An interesting note is that in both cases the students disciplined were honor students with few if any prior discipline issues and both students apologized promptly once they became aware of the broader implications of their actions. In the J.S. case, the manner in which the school disciplined the student appears to have caused a greater disruption and collapse of discipline within the school than the actions of the student. While both of these facts may seem odd, they are consistent with some of thee points which are core themes in Aaron Kupchik's book Homeroom Security. For thos wanting a quick overview of Mr. Kupchik's views, there is a Salon interview which hits a few points and a more local review from Boston.com. It is important to note that Mr.
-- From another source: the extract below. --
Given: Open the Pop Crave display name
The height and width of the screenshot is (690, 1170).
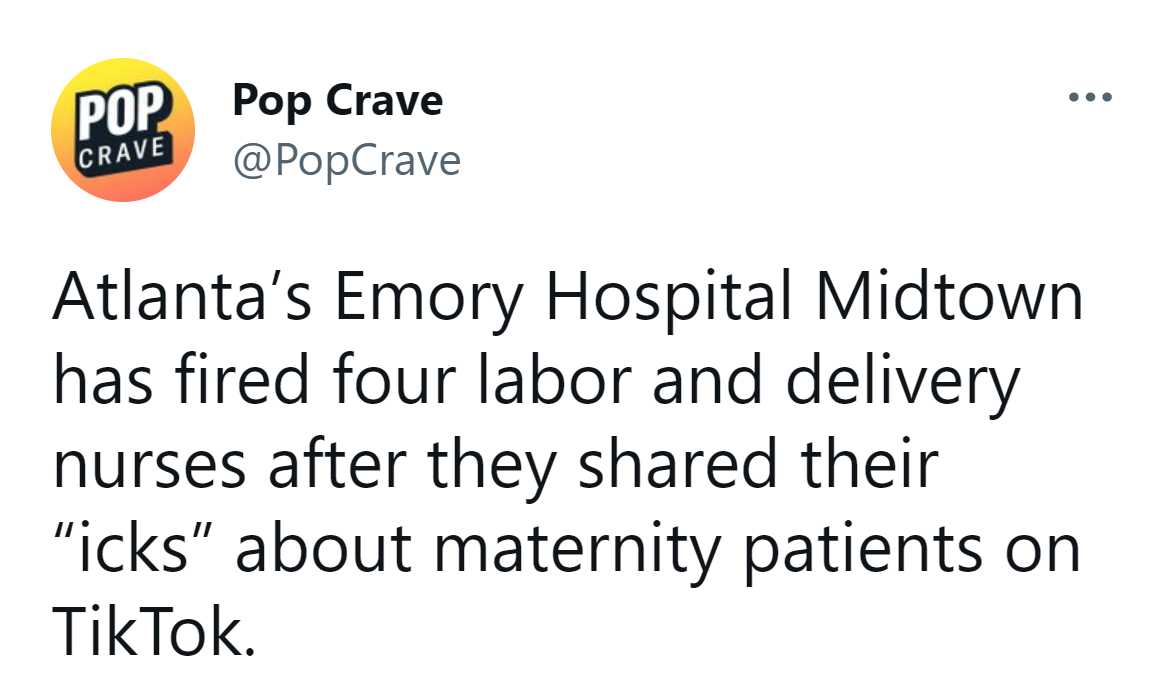Looking at the screenshot, I should pyautogui.click(x=338, y=101).
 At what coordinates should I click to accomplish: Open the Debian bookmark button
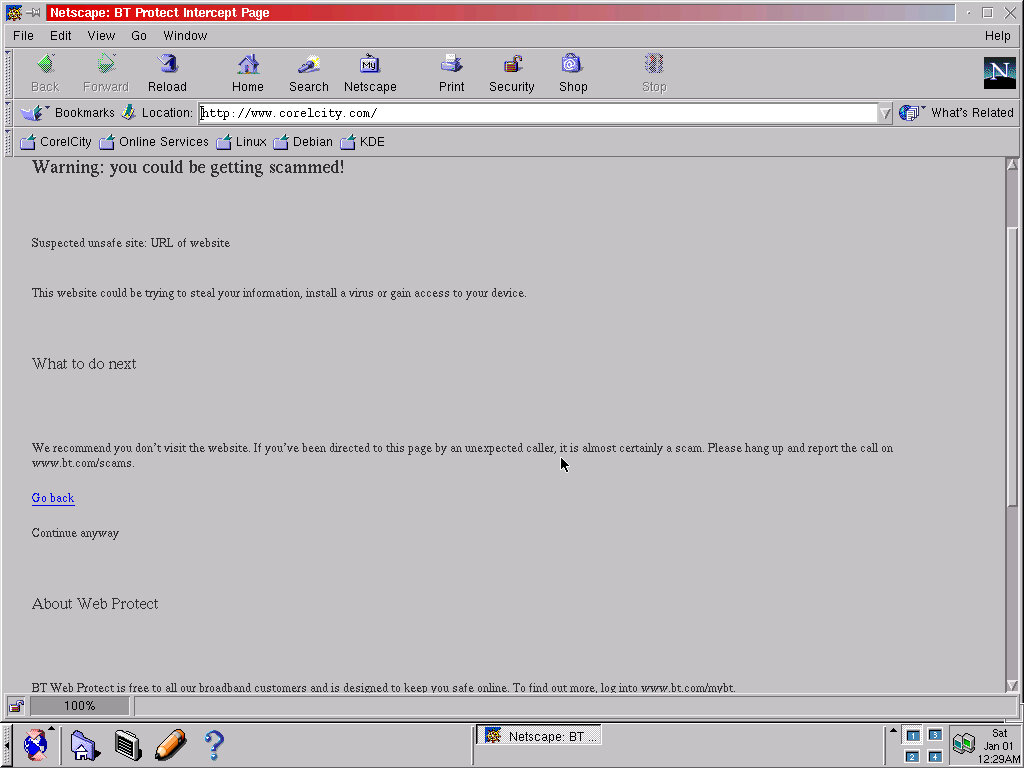303,142
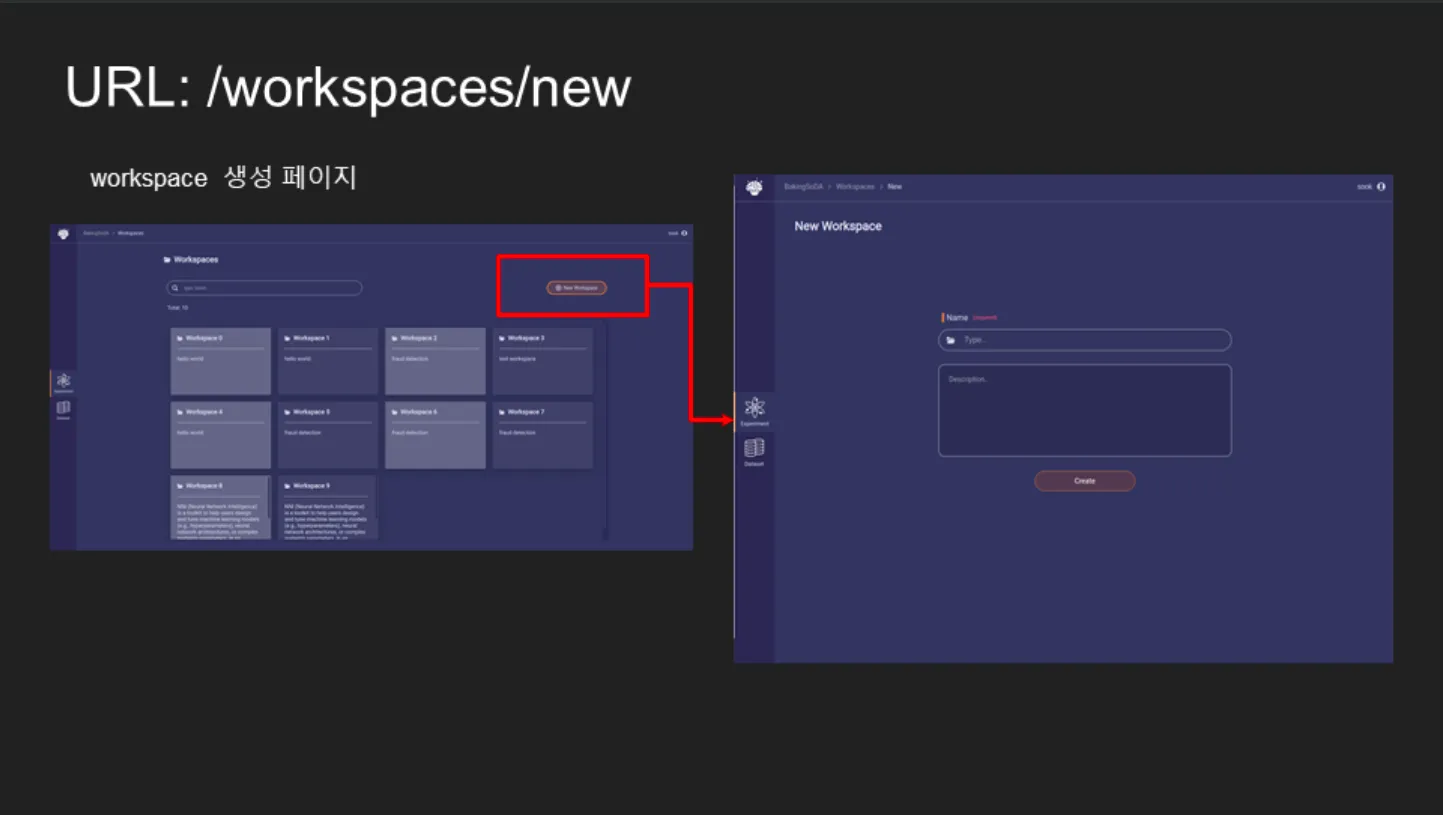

Kupchik is by profession a criminologist, he is well versed what has been demonstrated to work in terms of punishment, and his conclusions are supported by a good deal of research. With regard to bullying, Mr. Kupchik posits that to some extent zero-tolerance policies may actually increase the likelihood of bullying and violence in schools by the manner in which such policies socialize students and they environment they create within schools.